A mis años la servidumbre de la perfección anota en su haber muchas más derrotas que victorias. Incluso a veces, todas las batallas quedan definidas por las primeras y ninguna por las segundas. Pero lo peor no es eso, lo peor es que, en estos tiempos, los locos que aún quedamos empecinados en tan alto empeño somos objeto de vituperio y ridiculización social, cuando no de seria advertencia de persecución y destierro del reino de la corrección. Recuerdo hace muchos años una contundente sentencia de don Luis Solana -presidente a la sazón de lo que por entonces fuera Telefónica- que, confieso, me conmovió por su convicción envanecida: “La perfección no existe, y además es fascista”. ¡Toma ya!, me dije, ¡lo perfecto que hay que ser para saber que la perfección no existe y encima calificarla! Yo, que nunca he tenido tan altas dotes, jamás fui capaz de negarle la existencia, pero siempre he querido servir al sueño de su posibilidad. Y en este soneto queda muy claro lo torpe -y pesimista- que al respecto he sido.

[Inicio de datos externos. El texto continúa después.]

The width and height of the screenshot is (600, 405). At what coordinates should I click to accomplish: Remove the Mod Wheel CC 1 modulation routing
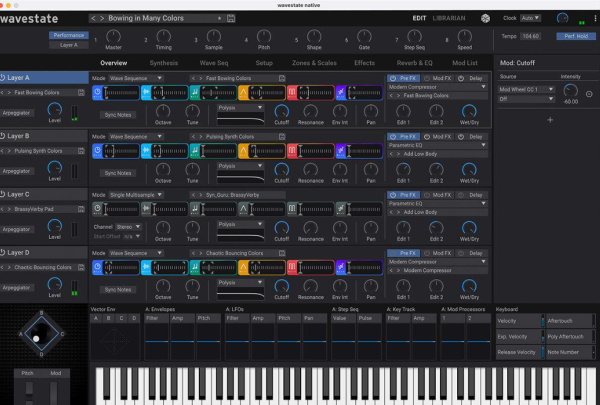click(x=588, y=94)
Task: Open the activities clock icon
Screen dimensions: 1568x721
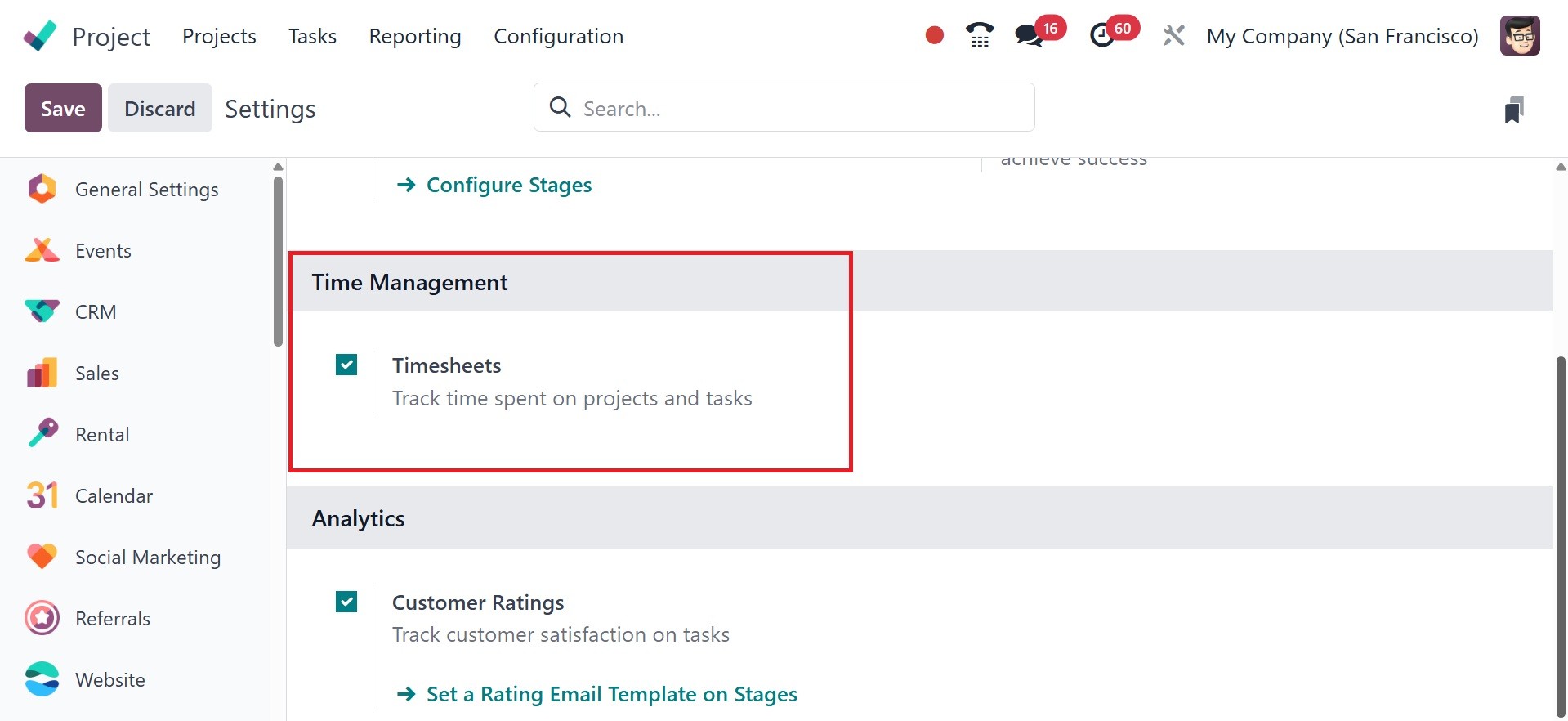Action: click(x=1102, y=35)
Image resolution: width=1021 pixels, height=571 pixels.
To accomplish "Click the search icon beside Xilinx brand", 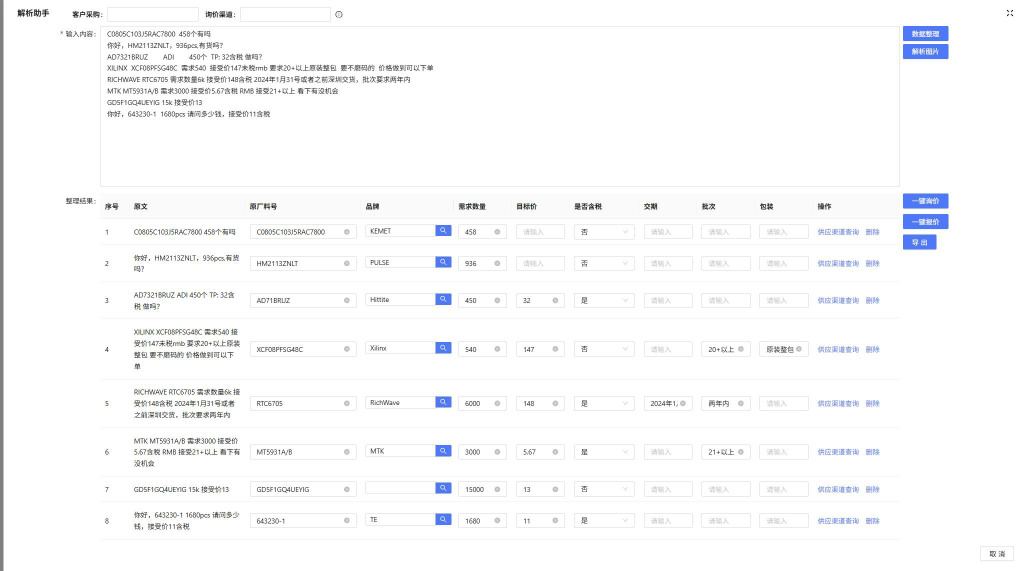I will click(443, 348).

Señor de las Ideas, de las bellas
ideas; me cansa comprobar que de ellas
se hace escombro y sentina. Por la herrumbre
de mi espada vencida, la costumbre
de la derrota me alza a las estrellas;
su rastro me dejaron y sus huellas
y un átomo de luz y certidumbre.
Pero la edad me cansa, el desencanto
-mar entrópico- letal, triunfante,
horizonte final, oscuro, triste...
Para morir, al tiempo me adelanto
como un héroe trágico. Delante,
sólo la noche en que vivir consiste.